O MANIQUEÍSMO É O ÓPIO DOS TOLOS

LUIZ RUFFATO/EL PAÍS

odio

A frase que encima essa coluna é de Iacyr Anderson Freitas, um dos maiores poetas brasileiros contemporâneos. Ela revela bem o estranho e perigoso momento que estamos vivendo, no qual posicionarmo-nos em relação a todo e qualquer assunto, dos mais singelos aos mais polêmicos, tornou-se um exercício complexo. A sociedade brasileira encontra-se dividida em duas porções, a das pessoas que pensam como nós (os bons, inteligentes e honestos) e a das que pensam diferente de nós (os maus, burros e corruptos). A partir desse dualismo primário temos redefinido nossas amizades, amores e visão de mundo. Aceitar isso, no entanto, é trilhar o caminho pantanoso da mediocridade.

Recentemente, voltando de uma viagem de trabalho a Macau, ouvi, no trecho entre Dubai e São Paulo, um homem de seus trinta anos explicando à jovem argentina que regressava a Buenos Aires após o intercâmbio de um ano na Austrália, que a principal característica dos brasileiros era a tolerância. Decerto, ele buscava impressionar a moça com uma conversa mais intelectualizada e evocava a favor de seus argumentos todos aqueles estereótipos autocomplacentes que usamos para absolver as nossas mazelas, a “democracia racial”, a “alegria”, a “liberdade sexual”, a “diversidade da composição étnica”, etc.
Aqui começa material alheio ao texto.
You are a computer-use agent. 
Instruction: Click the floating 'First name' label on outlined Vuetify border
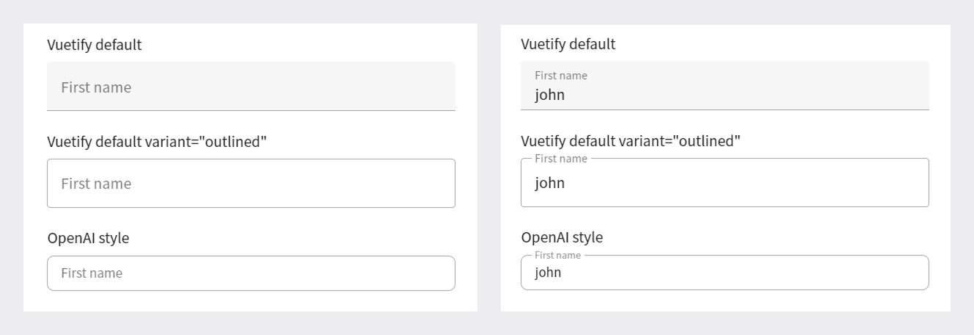click(x=561, y=159)
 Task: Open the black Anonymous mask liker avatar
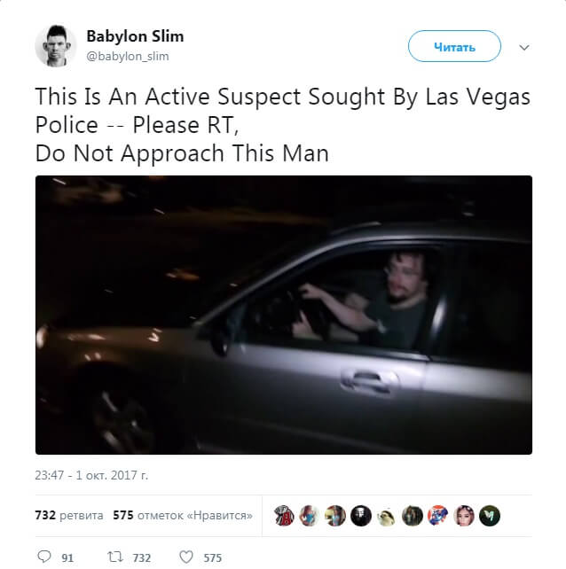(361, 515)
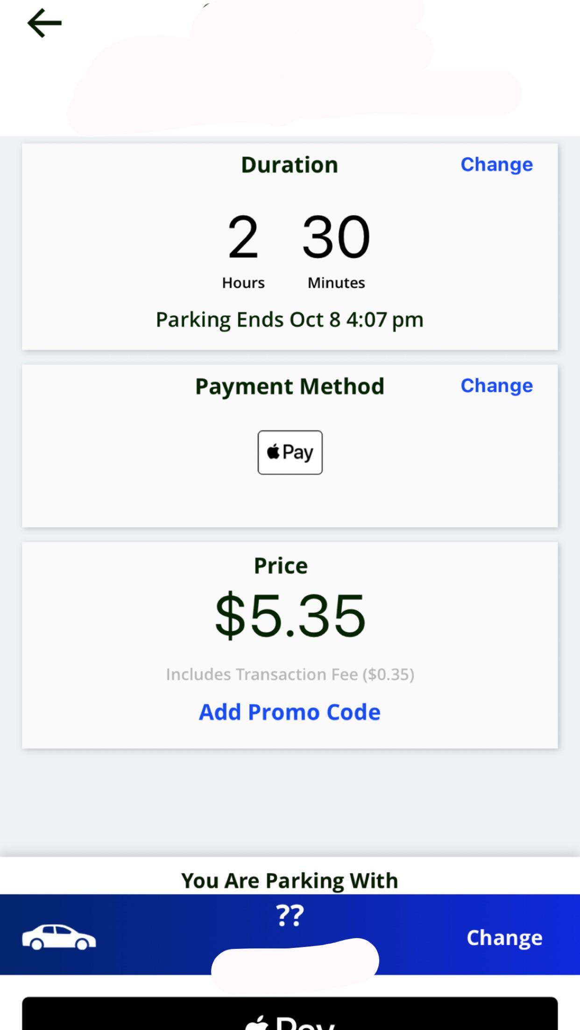Click the Parking Ends Oct 8 text
Screen dimensions: 580x1030
pyautogui.click(x=290, y=320)
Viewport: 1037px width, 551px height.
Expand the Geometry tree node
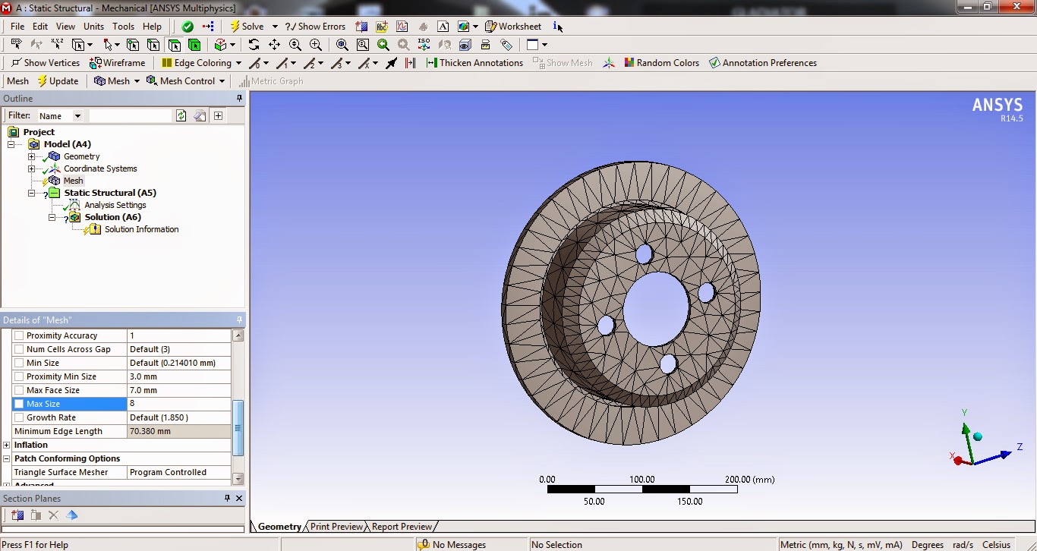[31, 156]
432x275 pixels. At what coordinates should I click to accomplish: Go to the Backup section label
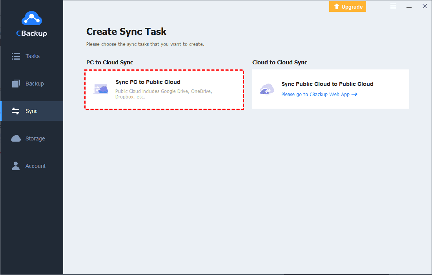pos(35,84)
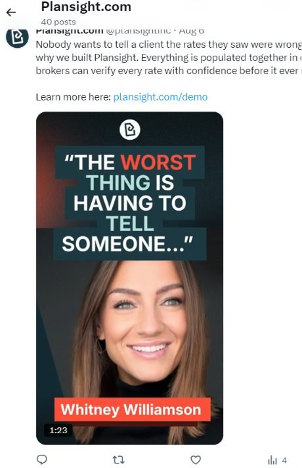Click the 40 posts count label

tap(58, 22)
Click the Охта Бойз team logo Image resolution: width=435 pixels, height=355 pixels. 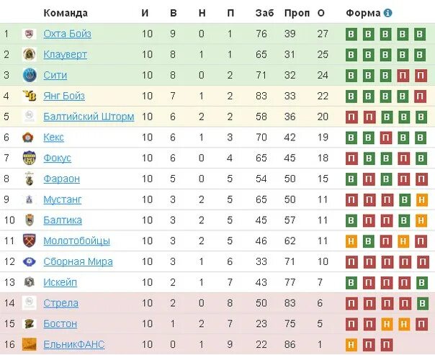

Se pudesse interferir na conversa deles – o que não fiz – teria perguntado se podemos classificar de tolerante uma sociedade racista (que discrimina os descendentes de africanos e os índios), machista (cerca de cinco mil mulheres mortas por ano, o quinto maior índice de feminicídio do planeta), homofóbica (líder mundial de assassinatos de homossexuais), xenófoba (no caso, nossa intransigência é seletiva, apenas contra imigrantes pobres), e também, descobrimos há não muito tempo, fascista. Porque é uma atitude autoritária tentar impor nossas opiniões ao outro, e, quando frustrados, procurarmos desclassificar agressivamente nosso interlocutor. O totalitarismo não tem lado – ceifa à esquerda e à direita com a mesma intensidade.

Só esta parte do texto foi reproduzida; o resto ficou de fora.